2198. The Music Industry is long gone. In the ruins of Universal Warn-a-Sony, a former record executive assistant in a tattered suit roams what used to be the archives room where his superiors worked. Between old gold records stacked on a corner and unsold copies of Robbie Williams' Rudebox album, he finds a box with reports from the mid 20th to the early 21st century. One folder, barely readable, points at a conclusion that "Radio will destroy the industry. Must control it before it controls us". On another, it's contents lost but a faded round sticker with a strange pirate flag surrounded by "home taping is killing music". He puts it all in place, skipping past a folder named "Nap Ster" and another named "Vinyl re-issues and Record Store Day strategy". He picks up the last folder on the box, dusts its' cover and reads "Streaming". His face fills with grief more and more as each page is turned. After reading the last page, his knees falter. A tear rolls down his face, as he clutches his head and screams:

IT WAS US! IT WAS US ALL ALONG!

posted by lmfsilva at 8:07 AM on May 27, 2015 [3 favorites]


I am going to call Betteridge's law of headlines for David Lowery's blogpost; it's all just baseless speculation. Which he then takes and runs with in more recent articles. He is so off the deep end on this issue.

It is at the point that I absolutely refuese to see him in concert again and feel icky listening to his music.
posted by mountmccabe at 8:23 AM on May 27, 2015


What exactly are Spotify supposed to do here? The labels own the rights to (almost all of) the music!--Talez

They negotiated a contract with Sony that pays them millions in advance money that doesn't go to artists, plus they keep a hidden 15% off the top, and they kept it all secret. It seems to me that they are being complicit. Heck, as long as everyone is making money, how is this a problem? (Artists? What artists?)
posted by eye of newt at 8:02 PM on May 27, 2015


They negotiated a contract with Sony that pays them millions in advance money that doesn't go to artists, plus they keep a hidden 15% off the top, and they kept it all secret. It seems to me that they are being complicit. Heck, as long as everyone is making money, how is this a problem? (Artists? What artists?)

And the options available to Spotify is either acquiesce or not have music to stream. I doubt any company goes into a contract that basically fucks them if they don't see continuing sustained growth unless they have no other options.

The labels hold all the cards. The labels use Hollywood Accounting™. Why are we blaming everyone except the actual fucking problem here.
posted by Talez at 9:01 PM on May 27, 2015 [2 favorites]


One of the reasons Spotify is one of the most successful streaming services because they have the most music. One of the reasons that they have the most music is that they do these anti-artist deals with the music labels.

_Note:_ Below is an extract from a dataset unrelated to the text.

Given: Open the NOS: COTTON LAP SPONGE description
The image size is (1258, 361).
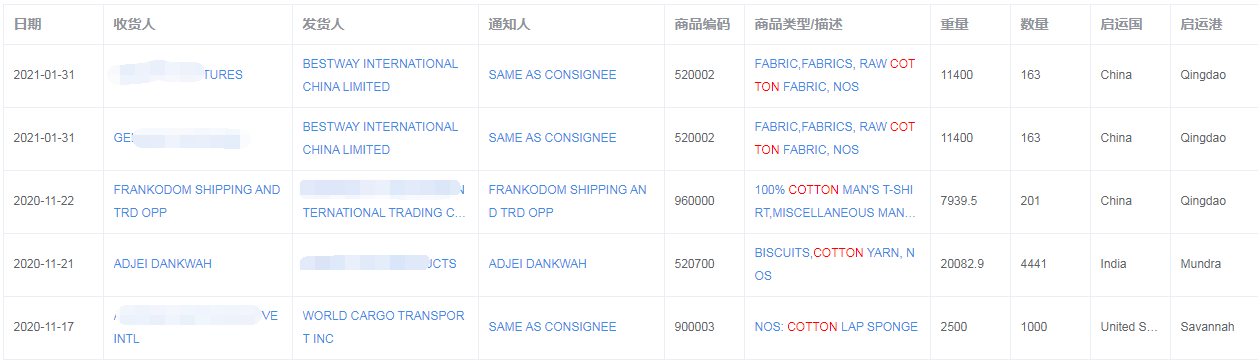Looking at the screenshot, I should [x=836, y=327].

Spotify has a choice--not all the services do this--not by a long shot. I think saying that labels hold all the cards is misstating things a bit. Spotify and the labels are both holding all the cards. They are working together. It is the artists who are left without a choice (unless you are big enough like Taylor Swift).

In reality, it is the customers who are really holding all the cards--if we just realized it. People say that the labels and Spotify are greedy and don't care about the artists. But they get away with it because their customers (we) are greedy too.

Support the artists. Boycott Spotify.